##### PROVIDED INFORMATION

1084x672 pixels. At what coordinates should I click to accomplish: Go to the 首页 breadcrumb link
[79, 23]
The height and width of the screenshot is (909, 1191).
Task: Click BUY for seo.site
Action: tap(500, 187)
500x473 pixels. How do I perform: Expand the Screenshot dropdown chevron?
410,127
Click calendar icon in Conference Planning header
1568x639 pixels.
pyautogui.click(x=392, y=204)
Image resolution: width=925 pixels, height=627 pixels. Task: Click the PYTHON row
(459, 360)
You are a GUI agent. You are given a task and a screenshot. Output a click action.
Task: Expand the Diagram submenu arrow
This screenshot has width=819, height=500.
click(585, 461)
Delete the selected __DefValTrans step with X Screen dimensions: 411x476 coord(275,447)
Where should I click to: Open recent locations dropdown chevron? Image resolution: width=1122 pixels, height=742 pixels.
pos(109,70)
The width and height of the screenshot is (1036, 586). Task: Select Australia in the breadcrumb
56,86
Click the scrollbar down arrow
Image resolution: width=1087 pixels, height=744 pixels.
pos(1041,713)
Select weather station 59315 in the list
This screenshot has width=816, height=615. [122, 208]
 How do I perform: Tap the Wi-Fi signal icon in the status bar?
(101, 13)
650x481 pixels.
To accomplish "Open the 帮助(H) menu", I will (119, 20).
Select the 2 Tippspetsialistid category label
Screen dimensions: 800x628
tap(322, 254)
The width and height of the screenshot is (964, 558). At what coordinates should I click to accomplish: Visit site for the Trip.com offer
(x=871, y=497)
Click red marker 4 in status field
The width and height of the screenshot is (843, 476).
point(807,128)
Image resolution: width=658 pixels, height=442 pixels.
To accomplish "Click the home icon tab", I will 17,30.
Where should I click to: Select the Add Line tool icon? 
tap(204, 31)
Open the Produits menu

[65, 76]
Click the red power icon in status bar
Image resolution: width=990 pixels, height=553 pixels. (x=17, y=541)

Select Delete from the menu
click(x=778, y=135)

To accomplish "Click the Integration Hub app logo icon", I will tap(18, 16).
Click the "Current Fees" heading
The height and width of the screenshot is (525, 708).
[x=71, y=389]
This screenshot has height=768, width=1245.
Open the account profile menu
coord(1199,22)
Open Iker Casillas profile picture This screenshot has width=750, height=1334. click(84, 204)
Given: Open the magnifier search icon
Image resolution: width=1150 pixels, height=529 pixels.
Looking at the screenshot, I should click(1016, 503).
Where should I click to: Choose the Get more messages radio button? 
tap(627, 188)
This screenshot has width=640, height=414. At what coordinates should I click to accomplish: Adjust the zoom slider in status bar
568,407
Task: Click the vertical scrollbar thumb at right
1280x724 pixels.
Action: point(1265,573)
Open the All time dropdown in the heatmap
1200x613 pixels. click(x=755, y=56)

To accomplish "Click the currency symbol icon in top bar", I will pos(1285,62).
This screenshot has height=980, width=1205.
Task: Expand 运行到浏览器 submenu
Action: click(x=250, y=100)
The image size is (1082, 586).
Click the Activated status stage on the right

##########

Copy down the whole of the data above, matching it exactly.

1084x672 pixels. At what coordinates should I click to accomplish: Go to the 首页 breadcrumb link
[79, 23]
The height and width of the screenshot is (909, 1191).
Task: Click BUY for seo.site
Action: tap(500, 187)
500x473 pixels. How do I perform: Expand the Screenshot dropdown chevron?
410,127
Click calendar icon in Conference Planning header
1568x639 pixels.
pyautogui.click(x=392, y=204)
Image resolution: width=925 pixels, height=627 pixels. Task: Click the PYTHON row
(459, 360)
You are a GUI agent. You are given a task and a screenshot. Output a click action.
Task: Expand the Diagram submenu arrow
This screenshot has width=819, height=500.
click(585, 461)
Delete the selected __DefValTrans step with X Screen dimensions: 411x476 coord(275,447)
Where should I click to: Open recent locations dropdown chevron? Image resolution: width=1122 pixels, height=742 pixels.
pos(109,70)
The width and height of the screenshot is (1036, 586). Task: Select Australia in the breadcrumb
56,86
Click the scrollbar down arrow
Image resolution: width=1087 pixels, height=744 pixels.
pos(1041,713)
Select weather station 59315 in the list
This screenshot has width=816, height=615. [122, 208]
 How do I perform: Tap the Wi-Fi signal icon in the status bar?
(101, 13)
650x481 pixels.
To accomplish "Open the 帮助(H) menu", I will (119, 20).
Select the 2 Tippspetsialistid category label
Screen dimensions: 800x628
tap(322, 254)
The width and height of the screenshot is (964, 558). At what coordinates should I click to accomplish: Visit site for the Trip.com offer
(x=871, y=497)
Click red marker 4 in status field
The width and height of the screenshot is (843, 476).
point(807,128)
Image resolution: width=658 pixels, height=442 pixels.
To accomplish "Click the home icon tab", I will 17,30.
Where should I click to: Select the Add Line tool icon? 
tap(204, 31)
Open the Produits menu

[65, 76]
Click the red power icon in status bar
Image resolution: width=990 pixels, height=553 pixels. (x=17, y=541)

Select Delete from the menu
click(x=778, y=135)

To accomplish "Click the Integration Hub app logo icon", I will tap(18, 16).
Click the "Current Fees" heading
The height and width of the screenshot is (525, 708).
[x=71, y=389]
This screenshot has height=768, width=1245.
Open the account profile menu
coord(1199,22)
Open Iker Casillas profile picture This screenshot has width=750, height=1334. click(84, 204)
Given: Open the magnifier search icon
Image resolution: width=1150 pixels, height=529 pixels.
Looking at the screenshot, I should click(1016, 503).
Where should I click to: Choose the Get more messages radio button? 
tap(627, 188)
This screenshot has width=640, height=414. At what coordinates should I click to accomplish: Adjust the zoom slider in status bar
568,407
Task: Click the vertical scrollbar thumb at right
1280x724 pixels.
Action: point(1265,573)
Open the All time dropdown in the heatmap
1200x613 pixels. click(x=755, y=56)

To accomplish "Click the currency symbol icon in top bar", I will pos(1285,62).
This screenshot has height=980, width=1205.
Task: Expand 运行到浏览器 submenu
Action: click(x=250, y=100)
The image size is (1082, 586).
Click the Activated status stage on the right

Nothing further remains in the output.